Erleidet ein Arbeitnehmer durch einen Unfall auf der Baustelle einen Schaden, der bei entsprechender Koordinierung bei der Vorbereitung und Durchführung von Bauarbeiten vermeidbar gewesen wäre, so ist für den geschädigten Arbeitnehmer für die Geltendmachung allfälliger Ansprüche von entscheidender Bedeutung, ob ein Baustellenkoordinator bestellt war oder ob dessen Pflichten mangels Bestellung den Bauherrn trafen. Erfolgt die Bestellung des Koordinators nur mündlich oder konkludent, so müsste der geschädigte Arbeitnehmer ohne sichere Grundlage entscheiden, ob er den Bauherrn oder einen allenfalls bestellten Baustellenkoordinator in Anspruch nimmt.
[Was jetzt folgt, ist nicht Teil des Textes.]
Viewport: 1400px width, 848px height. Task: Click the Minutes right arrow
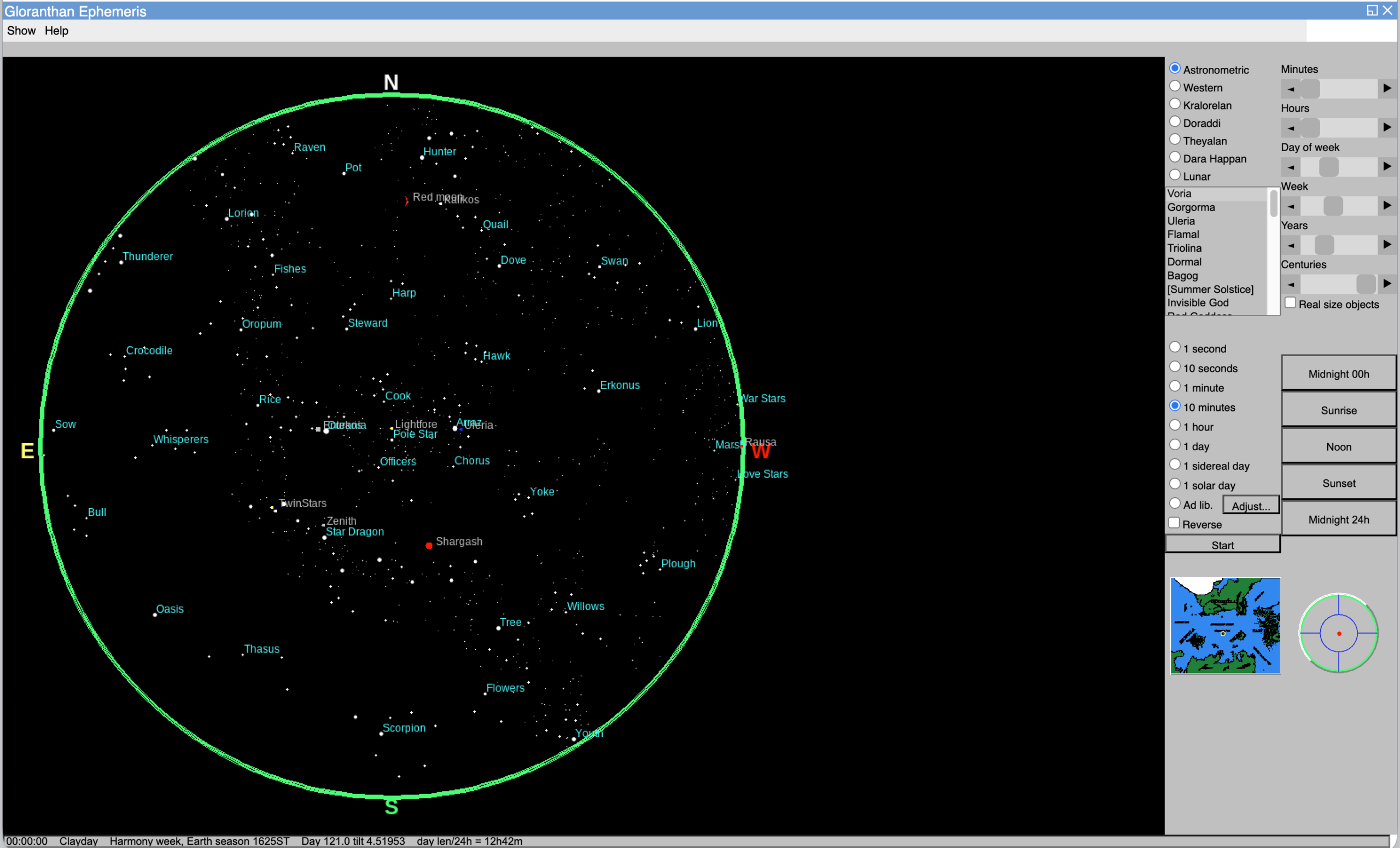pyautogui.click(x=1386, y=88)
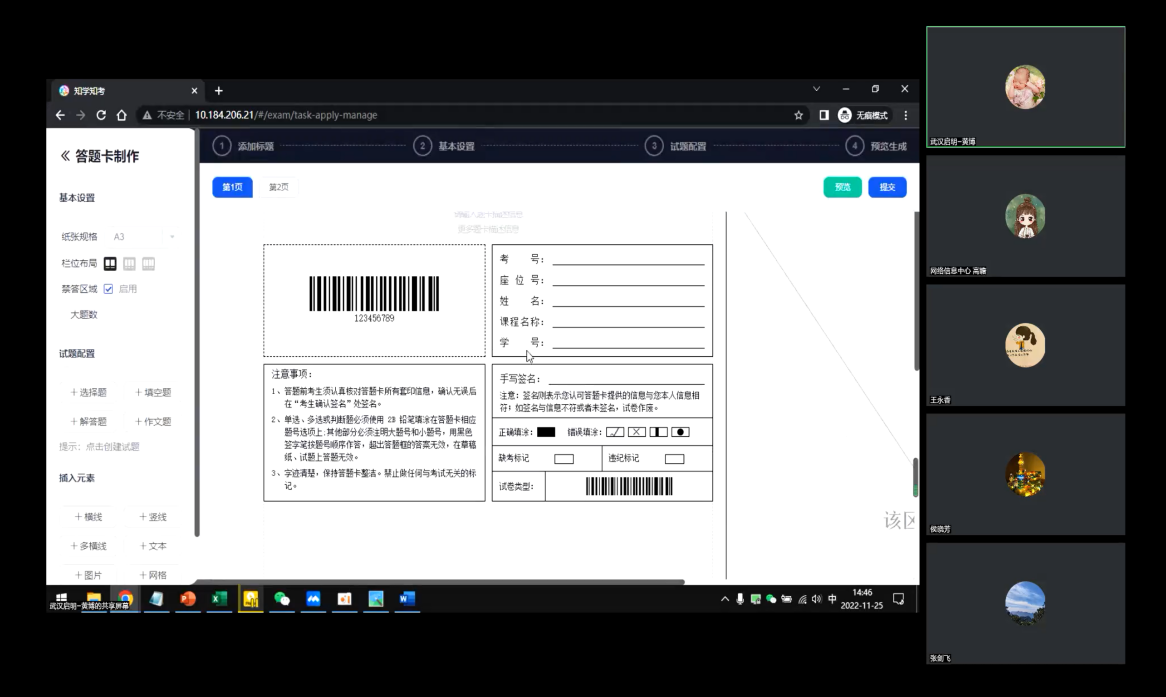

Dies könnte zur Folge haben, dass unter Umständen erst im Prozess geklärt werden kann, ob eine Bestellung erfolgt war oder nicht. Dadurch würde der geschädigte Arbeitnehmer einem erhöhten Prozessrisiko ausgesetzt werden, da er im Zweifel (bei drohender Verjährung) sowohl den Koordinator als auch den Bauherrn in Anspruch nehmen müsste und daher jedenfalls in einem der beiden Verfahren unterliegen und damit kostenersatzpflichtig werden würde. Folglich ist das Interesse des geschädigten Arbeitnehmers an klaren Verhältnissen nicht bloß als eine Ordnungsvorschrift anzusehen, deren Missachtung lediglich verwaltungsstrafrechtlich von Relevanz ist.

Fazit

Daraus folgt, dass sich der Bauherr gegenüber einem geschädigten Arbeitnehmer nur auf die Bestellung eines Baustellenkoordinators berufen kann, wenn diese den Formvorschriften des BauKG entsprechend (schriftlich und mit nachweislicher Zustimmung des Koordinators) erfolgt ist. Liegt eine solche nicht vor, haftet der Bauherr selbst für die Verletzung von Pflichten, die nach dem BauKG den Koordinator träfen.